Recorded data:
---
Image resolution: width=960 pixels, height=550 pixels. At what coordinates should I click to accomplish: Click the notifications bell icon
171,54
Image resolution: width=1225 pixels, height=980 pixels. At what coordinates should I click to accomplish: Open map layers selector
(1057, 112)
---
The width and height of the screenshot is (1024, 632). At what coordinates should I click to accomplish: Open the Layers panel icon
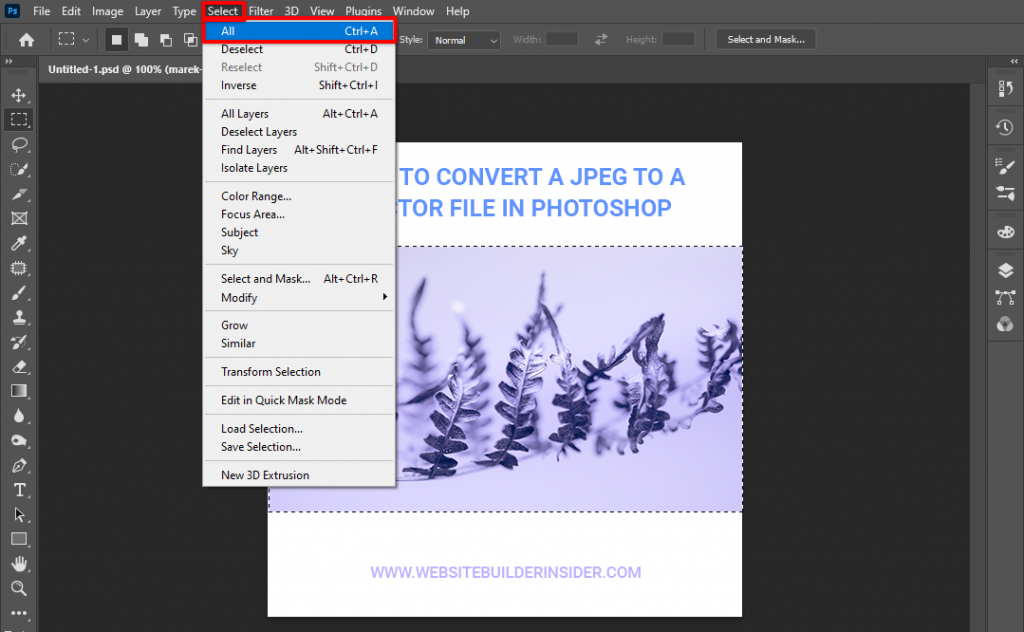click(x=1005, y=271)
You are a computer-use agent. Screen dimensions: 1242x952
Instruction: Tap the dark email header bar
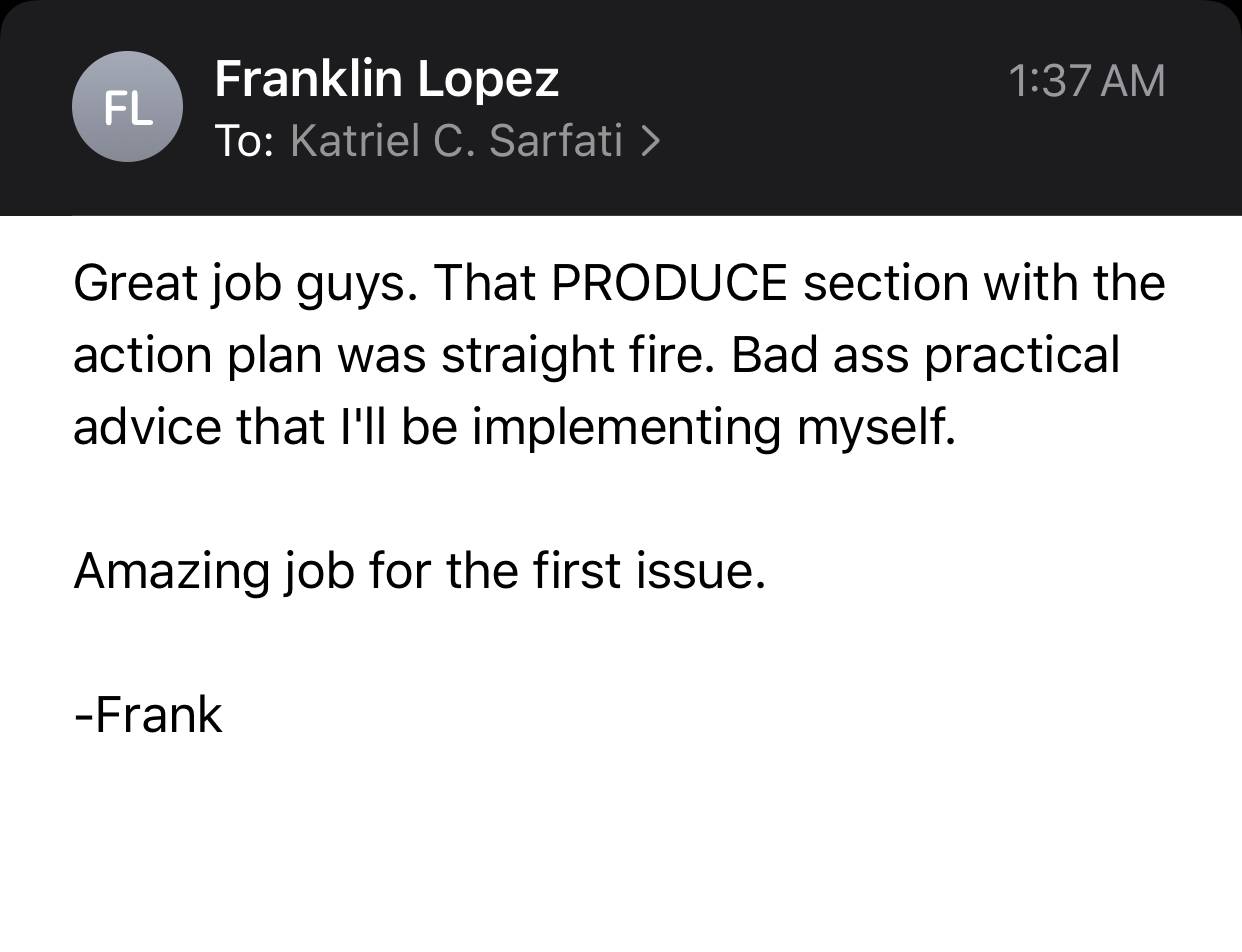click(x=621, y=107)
---
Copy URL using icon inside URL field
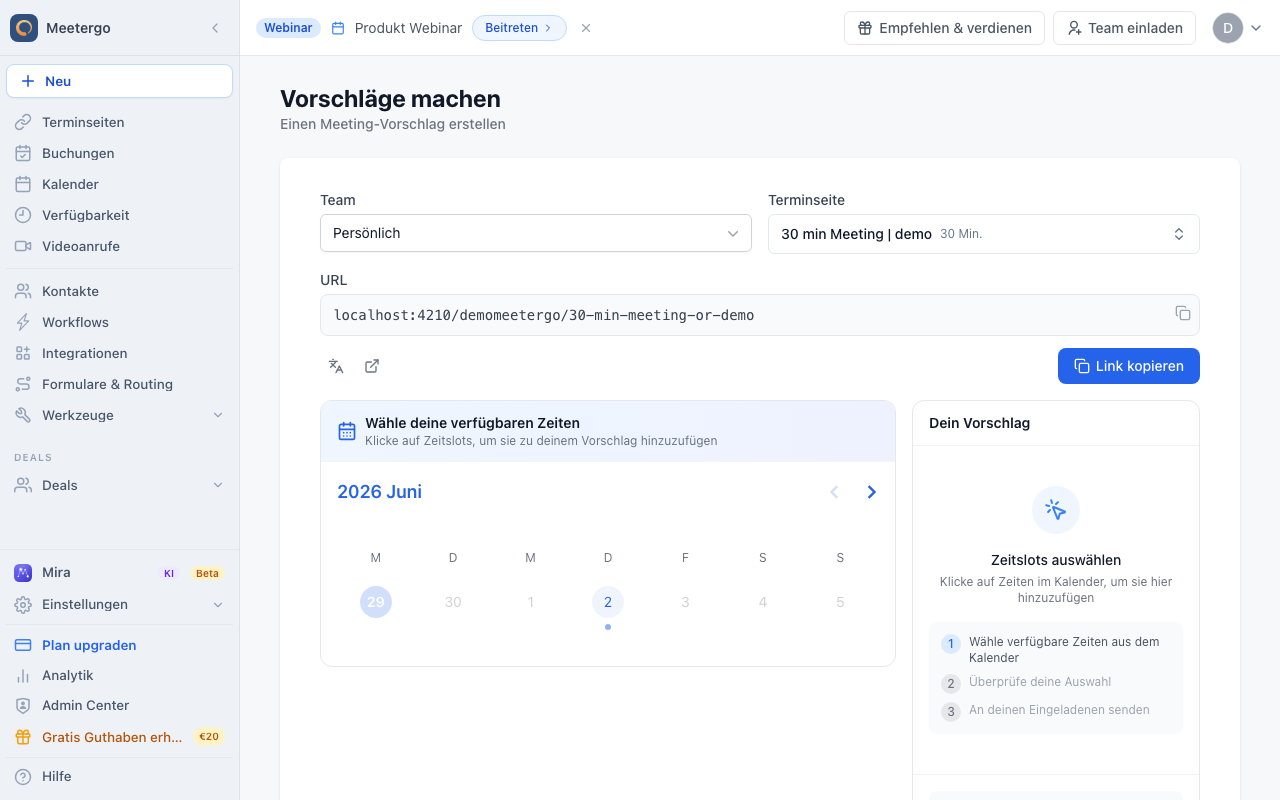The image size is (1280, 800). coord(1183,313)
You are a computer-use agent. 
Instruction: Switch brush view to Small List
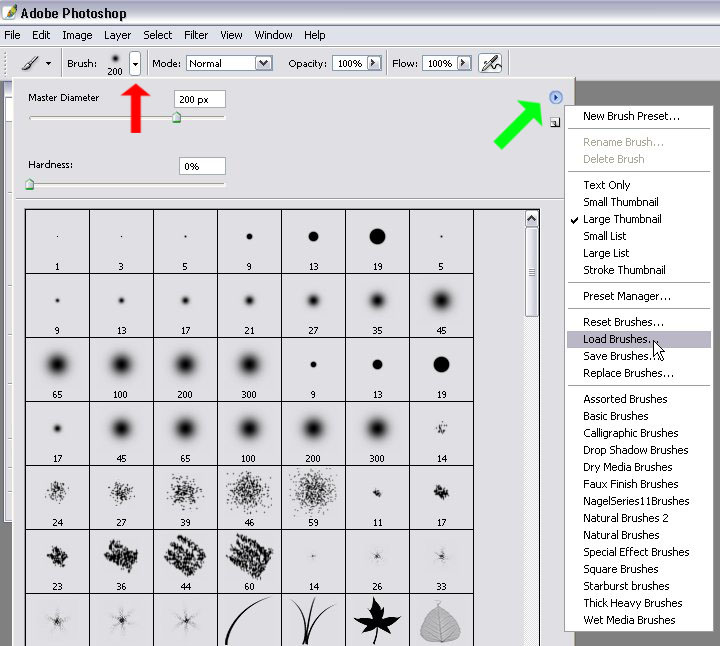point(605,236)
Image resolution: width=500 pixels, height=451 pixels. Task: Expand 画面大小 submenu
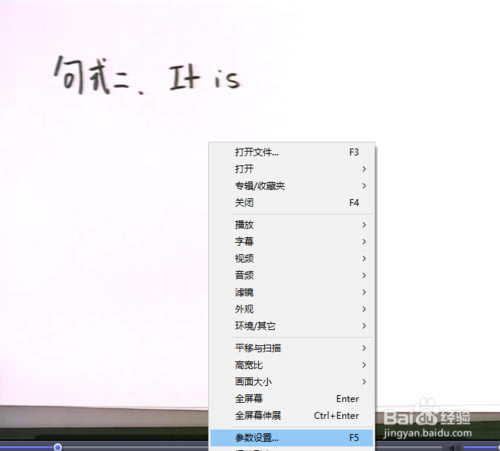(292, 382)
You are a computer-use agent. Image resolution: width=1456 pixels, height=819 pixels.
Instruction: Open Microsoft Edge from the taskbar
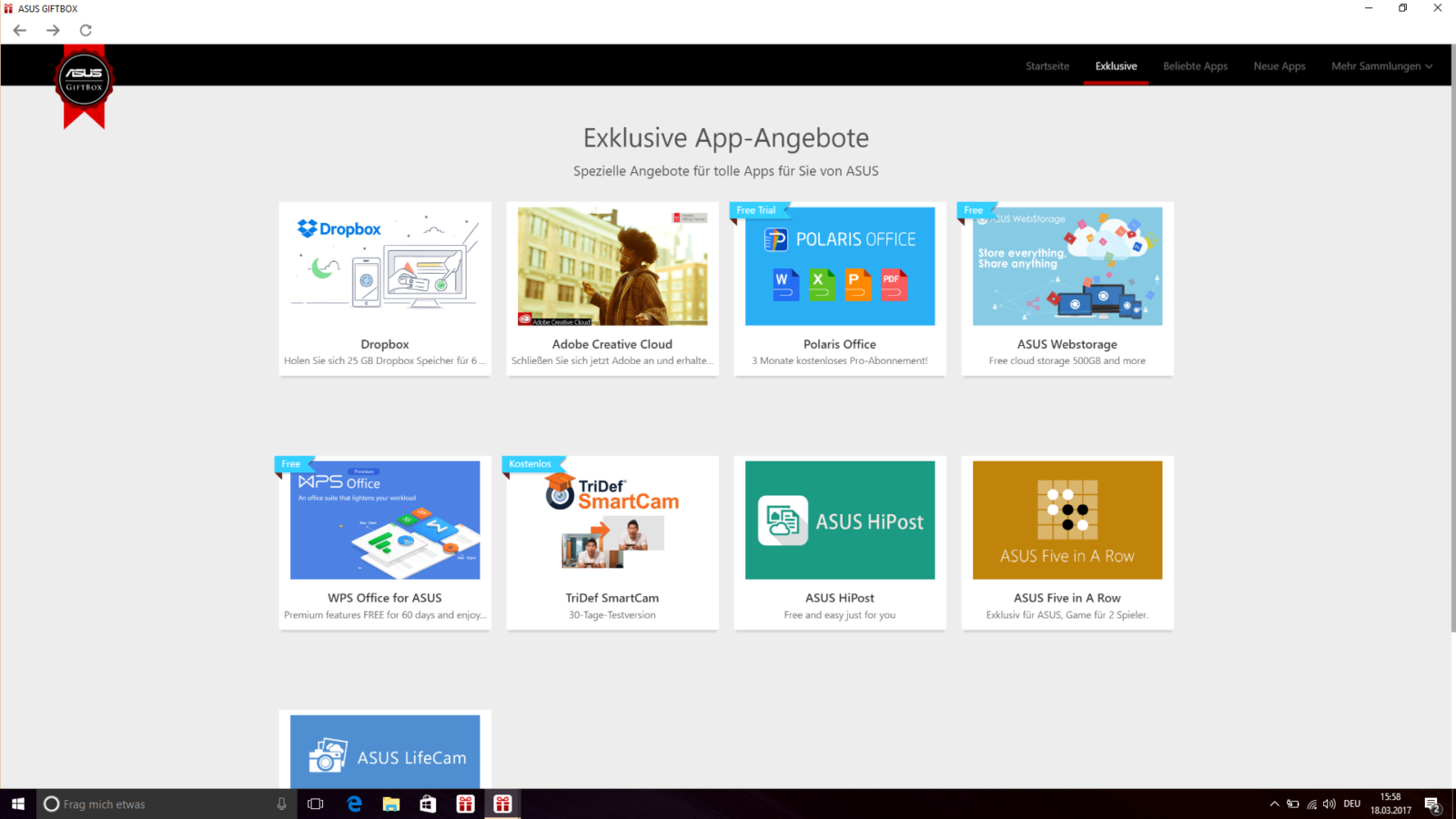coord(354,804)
---
Action item: In the entries above, which lines hold the word "computer"? Copy them out.

Expected answer:
You are a computer-use agent. Screen dimensions: 1242x952
You are a computer-use agent. 
You are a computer-use agent. Image resolution: width=1456 pixels, height=819 pixels.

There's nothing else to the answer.